A classical machine learning method for feature selection (elastic net) was recently applied to mass cytometry performed on B cell precursor acute lymphoblastic leukemia (BCP-ALL) samples at diagnosis (186). In this work, 36 phenotypic and functional cellular markers were sufficient to identify distinct developmental trajectories of B cells in children with BCP-ALL. The analysis identified six features of expanded leukemic populations at the time of diagnosis that were sufficient to predict patient relapse (186).

Conclusion and Future Perspectives

Reconstitution of a donor-derived immune system is critical in achieving favorable clinical outcomes for transplant recipients. The development of mass cytometry promises to expand our ability to interrogate the diverse changes in immune cell subset frequencies, phenotypes and functions that occur across the hematopoietic system as it reconstitutes after HSCT. From comprehensive immunophenotypic profiling of specific immune cell populations to broader investigations of the global pattern of cellular immune reconstitution, the increased breadth of markers that can be assessed simultaneously by single-cell mass cytometry opens new possibilities for the discovery of informative immune signatures connected with post-transplant outcomes such as infection, relapse, GvHD and overall survival. Knowledge of such immune parameters could ultimately be used to predict the post-transplant course of individual patients or be harnessed to enhance immune reconstitution through the development of novel immunotherapies and graft manipulation strategies.
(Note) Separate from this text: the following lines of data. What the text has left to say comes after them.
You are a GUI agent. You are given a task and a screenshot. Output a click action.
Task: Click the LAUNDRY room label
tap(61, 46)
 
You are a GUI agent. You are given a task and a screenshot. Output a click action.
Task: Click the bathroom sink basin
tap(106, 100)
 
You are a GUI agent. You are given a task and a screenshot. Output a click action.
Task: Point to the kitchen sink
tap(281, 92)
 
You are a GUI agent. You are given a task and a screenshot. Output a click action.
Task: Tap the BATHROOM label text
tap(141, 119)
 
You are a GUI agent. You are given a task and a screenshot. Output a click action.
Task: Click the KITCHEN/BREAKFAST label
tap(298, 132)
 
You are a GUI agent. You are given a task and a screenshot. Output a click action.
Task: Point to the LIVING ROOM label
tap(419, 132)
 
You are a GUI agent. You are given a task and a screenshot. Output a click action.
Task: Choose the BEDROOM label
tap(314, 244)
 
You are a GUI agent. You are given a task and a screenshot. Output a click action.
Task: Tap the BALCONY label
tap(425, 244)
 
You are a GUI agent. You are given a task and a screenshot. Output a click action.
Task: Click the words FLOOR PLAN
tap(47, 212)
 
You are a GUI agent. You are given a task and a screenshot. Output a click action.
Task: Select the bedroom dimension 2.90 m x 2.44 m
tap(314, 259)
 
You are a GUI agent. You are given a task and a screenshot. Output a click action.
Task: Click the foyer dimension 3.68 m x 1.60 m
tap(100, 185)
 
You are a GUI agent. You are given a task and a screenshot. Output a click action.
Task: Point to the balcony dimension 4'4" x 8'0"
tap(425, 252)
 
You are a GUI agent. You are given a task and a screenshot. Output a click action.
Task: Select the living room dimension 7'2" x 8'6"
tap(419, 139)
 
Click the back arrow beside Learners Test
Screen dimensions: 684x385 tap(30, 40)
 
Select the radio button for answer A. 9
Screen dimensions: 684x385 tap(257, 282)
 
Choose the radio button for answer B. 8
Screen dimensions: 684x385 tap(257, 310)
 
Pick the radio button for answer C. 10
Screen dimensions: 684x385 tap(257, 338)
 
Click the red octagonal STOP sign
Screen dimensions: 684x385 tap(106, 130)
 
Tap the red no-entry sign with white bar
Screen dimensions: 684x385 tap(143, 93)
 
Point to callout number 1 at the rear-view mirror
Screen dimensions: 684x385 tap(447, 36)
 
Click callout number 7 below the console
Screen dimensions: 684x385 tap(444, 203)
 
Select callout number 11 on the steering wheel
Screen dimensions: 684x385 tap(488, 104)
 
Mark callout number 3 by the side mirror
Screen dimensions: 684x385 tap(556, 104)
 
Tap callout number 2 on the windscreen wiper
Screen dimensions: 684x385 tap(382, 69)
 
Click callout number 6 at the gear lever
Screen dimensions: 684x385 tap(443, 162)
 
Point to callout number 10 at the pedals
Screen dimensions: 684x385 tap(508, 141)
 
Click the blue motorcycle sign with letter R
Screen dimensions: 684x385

For mass cytometry to become a viable clinical monitoring tool beyond the research laboratory, future improvements in technology accessibility, efficiency and the speed of data acquisition and analysis pipelines will be necessary. Applying the insights gained from high-dimensional mass cytometry studies to inform the design of smaller flow cytometry panels for rapid use in the clinic is a current approach with much potential (132). It is anticipated that advances in conjugation chemistry and metal isotope purification methods in coming years will lead to increases in the sensitivity of mass cytometry and will potentially extend its multiparametric capabilities beyond 100 concurrent single-cell markers. Already, the core technology of mass cytometry has been adapted to facilitate highly multiplexed imaging of tissue sections through the development of the Hyperion™ imaging mass cytometry system (187, 188). The challenges of navigating such complex data sets remain and collaborations between clinical researchers, cytometry facilities and bioinformatic experts will be key to realizing the productive potential of mass cytometry for biological research across a range of contexts. For the assessment of immune reconstitution after HSCT in particular, integrating single-cell mass cytometry with existing immune monitoring techniques will likely lead to a better understanding of immune regulation in HSCT recipients and opportunities to improve patient outcome.

Author Contributions

All authors contributed expertise, wrote, and reviewed the manuscript.

Conflict of Interest Statement

The authors declare that the research was conducted in the absence of any commercial or financial relationships that could be construed as a potential conflict of interest.